Le Grand Duché de Luxembourg est parfois cité comme preuve que la Wallonie
indépendante est viable. La Wallonie n'a pas l'homogénéité du Grand Duché; elle
pourrait difficilement devenir comme lui, un "refuge" financier qui est une
source importante de revenu pour ce pays. Ce n'est pas dans notre vocation et de
plus, il faut de longues années pour acquérir la confiance des financiers
internationaux (et des fraudeurs!). Dans certains domaines, le Grand Duché a dû
concéder un peu de son indépendance (par exemple Union monétaire avec la
Belgique).

3. Wallonie, région
d'Europe
A l'heure actuelle, une
organisation de l'Europe, basée sur les régions, n'est qu'une vue de l'esprit.
Si les pays se régionalisent, cela n'enlève rien à la puissance et au rôle des
Etats. Certes, une Europe ayant le maximum de liens, est désirable et même
indispensable face aux grands empires, mais les nationalismes restent puissants
et les petits pays de l'Europe ont souvent des difficultés à défendre leurs
intérêts. Dans les réunions internationales les plus importantes, les organismes
représentatifs de l'Europe ne sont même pas invités (voir par exemple la réunion
des 21-22 février 1987 de 6 pays: USA, France, Allemagne, Grande-Bretagne,
Canada, Japon; même l'Italie n'était invitée que pour la deuxième journée).
L'Europe du Marché Commun, avec ses huit langues différentes (sans compter les
langues régionales: basque, catalan, breton, etc...) ne sera jamais comparable
aux USA.
4. Intégration dans
l'espace français
Il est difficile et sujet
à de faciles critiques sur des points particuliers, de préjuger ce que serait
exactement la situation économique de la Wallonie intégrée à la France.
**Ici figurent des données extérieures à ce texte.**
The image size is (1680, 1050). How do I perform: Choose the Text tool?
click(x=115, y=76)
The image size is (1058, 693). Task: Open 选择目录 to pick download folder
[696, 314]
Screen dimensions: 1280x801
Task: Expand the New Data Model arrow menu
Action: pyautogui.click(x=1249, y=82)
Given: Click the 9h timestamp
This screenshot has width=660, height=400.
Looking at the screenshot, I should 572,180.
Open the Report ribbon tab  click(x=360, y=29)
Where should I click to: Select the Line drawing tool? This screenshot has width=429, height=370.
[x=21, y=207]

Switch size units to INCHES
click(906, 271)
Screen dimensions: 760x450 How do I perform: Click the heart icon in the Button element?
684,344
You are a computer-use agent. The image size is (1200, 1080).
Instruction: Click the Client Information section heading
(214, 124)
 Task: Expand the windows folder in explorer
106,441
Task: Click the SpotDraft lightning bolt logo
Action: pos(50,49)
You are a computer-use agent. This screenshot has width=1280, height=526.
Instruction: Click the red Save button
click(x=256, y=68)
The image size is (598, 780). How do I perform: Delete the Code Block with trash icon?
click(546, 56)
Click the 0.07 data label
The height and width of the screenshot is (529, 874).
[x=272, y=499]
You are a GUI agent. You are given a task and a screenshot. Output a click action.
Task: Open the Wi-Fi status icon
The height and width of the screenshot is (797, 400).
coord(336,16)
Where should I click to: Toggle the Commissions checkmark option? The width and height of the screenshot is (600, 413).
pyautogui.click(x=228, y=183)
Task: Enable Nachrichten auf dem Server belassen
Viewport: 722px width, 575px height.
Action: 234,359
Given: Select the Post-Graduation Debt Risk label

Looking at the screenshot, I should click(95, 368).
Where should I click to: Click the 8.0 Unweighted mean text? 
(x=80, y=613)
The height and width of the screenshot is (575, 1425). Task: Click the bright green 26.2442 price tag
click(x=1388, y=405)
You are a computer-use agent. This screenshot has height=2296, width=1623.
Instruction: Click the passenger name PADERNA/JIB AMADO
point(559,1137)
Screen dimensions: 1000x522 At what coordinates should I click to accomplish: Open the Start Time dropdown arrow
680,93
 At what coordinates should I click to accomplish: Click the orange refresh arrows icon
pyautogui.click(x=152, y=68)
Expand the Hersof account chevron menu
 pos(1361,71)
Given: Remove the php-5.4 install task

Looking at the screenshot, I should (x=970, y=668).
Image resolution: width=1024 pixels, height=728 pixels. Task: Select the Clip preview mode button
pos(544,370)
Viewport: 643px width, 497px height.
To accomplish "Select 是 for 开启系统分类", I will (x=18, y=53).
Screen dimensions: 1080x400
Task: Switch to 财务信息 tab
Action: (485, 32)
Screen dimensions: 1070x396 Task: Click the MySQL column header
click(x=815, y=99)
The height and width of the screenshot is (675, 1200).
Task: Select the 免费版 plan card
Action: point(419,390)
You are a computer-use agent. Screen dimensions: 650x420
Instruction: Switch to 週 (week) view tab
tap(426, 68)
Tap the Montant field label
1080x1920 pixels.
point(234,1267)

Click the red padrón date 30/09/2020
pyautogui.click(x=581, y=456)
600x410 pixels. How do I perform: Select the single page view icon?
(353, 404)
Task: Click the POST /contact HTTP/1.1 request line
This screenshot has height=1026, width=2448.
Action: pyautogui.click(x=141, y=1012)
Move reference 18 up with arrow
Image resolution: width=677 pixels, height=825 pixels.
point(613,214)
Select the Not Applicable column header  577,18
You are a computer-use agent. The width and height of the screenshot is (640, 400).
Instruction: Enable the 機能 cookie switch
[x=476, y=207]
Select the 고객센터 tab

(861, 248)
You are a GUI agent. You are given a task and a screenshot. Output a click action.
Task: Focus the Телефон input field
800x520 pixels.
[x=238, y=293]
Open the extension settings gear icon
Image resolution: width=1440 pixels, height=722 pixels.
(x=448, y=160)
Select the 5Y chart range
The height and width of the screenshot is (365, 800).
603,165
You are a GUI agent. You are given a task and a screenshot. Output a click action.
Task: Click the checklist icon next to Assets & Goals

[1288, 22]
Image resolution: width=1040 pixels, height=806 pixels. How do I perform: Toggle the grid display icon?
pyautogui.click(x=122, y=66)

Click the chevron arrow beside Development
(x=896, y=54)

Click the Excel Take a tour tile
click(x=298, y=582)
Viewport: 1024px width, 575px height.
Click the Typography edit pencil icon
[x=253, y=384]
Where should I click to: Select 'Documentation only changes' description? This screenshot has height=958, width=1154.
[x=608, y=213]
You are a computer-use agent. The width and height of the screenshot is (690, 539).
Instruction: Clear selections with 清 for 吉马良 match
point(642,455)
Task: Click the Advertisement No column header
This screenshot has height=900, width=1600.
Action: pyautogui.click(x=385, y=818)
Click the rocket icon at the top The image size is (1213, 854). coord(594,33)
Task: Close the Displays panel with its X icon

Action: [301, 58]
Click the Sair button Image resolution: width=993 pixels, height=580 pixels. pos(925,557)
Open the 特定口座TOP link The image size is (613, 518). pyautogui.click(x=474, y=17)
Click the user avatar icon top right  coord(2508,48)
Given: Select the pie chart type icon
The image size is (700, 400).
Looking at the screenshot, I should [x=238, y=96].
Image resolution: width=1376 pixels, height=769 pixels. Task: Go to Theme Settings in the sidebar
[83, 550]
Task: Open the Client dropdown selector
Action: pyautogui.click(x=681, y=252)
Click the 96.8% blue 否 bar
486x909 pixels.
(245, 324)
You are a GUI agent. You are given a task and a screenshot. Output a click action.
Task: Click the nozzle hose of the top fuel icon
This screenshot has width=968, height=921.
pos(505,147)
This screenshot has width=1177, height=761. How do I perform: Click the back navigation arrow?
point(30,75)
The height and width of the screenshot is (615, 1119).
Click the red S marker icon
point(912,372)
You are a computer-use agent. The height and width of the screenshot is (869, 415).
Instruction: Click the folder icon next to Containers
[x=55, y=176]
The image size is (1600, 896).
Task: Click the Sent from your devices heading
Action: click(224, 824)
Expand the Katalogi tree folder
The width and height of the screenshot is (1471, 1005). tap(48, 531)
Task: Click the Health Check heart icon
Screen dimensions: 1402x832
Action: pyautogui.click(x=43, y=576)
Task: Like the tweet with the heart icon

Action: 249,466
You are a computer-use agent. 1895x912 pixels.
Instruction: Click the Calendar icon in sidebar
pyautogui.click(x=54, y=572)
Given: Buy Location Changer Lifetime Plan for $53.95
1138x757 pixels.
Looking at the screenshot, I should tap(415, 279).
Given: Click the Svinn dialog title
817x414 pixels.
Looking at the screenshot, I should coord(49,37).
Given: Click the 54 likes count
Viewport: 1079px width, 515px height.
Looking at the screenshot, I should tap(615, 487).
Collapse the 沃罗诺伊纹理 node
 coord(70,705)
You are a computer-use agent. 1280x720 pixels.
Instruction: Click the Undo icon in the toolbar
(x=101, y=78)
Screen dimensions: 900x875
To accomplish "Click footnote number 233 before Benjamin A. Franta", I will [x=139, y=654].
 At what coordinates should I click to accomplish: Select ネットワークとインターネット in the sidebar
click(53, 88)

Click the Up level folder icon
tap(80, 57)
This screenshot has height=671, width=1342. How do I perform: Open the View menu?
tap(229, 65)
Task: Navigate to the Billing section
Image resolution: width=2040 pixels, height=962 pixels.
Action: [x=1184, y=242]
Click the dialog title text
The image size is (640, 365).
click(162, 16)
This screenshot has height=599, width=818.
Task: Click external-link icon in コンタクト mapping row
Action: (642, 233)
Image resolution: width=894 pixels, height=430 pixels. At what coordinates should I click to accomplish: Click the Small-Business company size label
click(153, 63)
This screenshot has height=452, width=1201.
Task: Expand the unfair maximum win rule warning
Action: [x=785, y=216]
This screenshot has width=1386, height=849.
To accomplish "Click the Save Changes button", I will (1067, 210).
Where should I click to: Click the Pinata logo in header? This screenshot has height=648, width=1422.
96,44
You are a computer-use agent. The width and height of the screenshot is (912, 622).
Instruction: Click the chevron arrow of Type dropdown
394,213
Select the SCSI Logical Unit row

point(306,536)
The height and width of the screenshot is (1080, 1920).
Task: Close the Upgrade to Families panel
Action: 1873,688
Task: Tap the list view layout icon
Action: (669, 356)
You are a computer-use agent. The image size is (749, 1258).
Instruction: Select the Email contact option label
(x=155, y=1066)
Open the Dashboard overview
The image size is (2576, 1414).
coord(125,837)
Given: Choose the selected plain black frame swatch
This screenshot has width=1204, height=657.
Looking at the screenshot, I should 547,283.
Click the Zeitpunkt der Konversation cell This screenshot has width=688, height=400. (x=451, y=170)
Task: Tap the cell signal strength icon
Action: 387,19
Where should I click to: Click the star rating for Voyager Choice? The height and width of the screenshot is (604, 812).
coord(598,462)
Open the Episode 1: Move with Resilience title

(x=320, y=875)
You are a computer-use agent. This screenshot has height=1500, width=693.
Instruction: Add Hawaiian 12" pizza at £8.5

On peut
cependant souligner quelques points fondamentaux:
-
l'identité de langue
élimine le genre de problèmes que nous causent les Flamands et permet une
mobilité totale des individus dans cet espace français;
-
la France reste une
puissance mondiale, avec en conséquence le rôle qu'elle joue dans les
instances internationales. La Wallonie, intégrée à celle-ci, participerait à
cette puissance et même la renforcerait par ce qu'elle peut apporter de
territoire, de population et d'activités tant économiques que culturelles;
-
le rattachement à la
France permet de bénéficier de l'effet de taille; ceci est particulièrement
valable pour la politique industrielle de l'ensemble, la recherche, le
soutien d'activités nouvelles, etc.
Cet effet de taille
réduirait le poids de l'administration, par rapport à une Wallonie totalement
indépendante (à titre d'exemple, les Affaires intérieures qui jouent un rôle
important de promotion du commerce avec les pays étrangers).

5. Bruxelles
S'il faut appuyer de
toutes nos forces Bruxelles dans sa lutte contre la flamandisation, il ne faut
pas lier son problème avec celui de la Wallonie, sous peine de paralyser notre
action. Les intérêts économiques wallons et bruxellois sont différents car
Bruxelles entend conserver les prérogatives et avantages que donne le rang de
capitale (administration centrale, Sièges sociaux des trusts et sociétés, etc.).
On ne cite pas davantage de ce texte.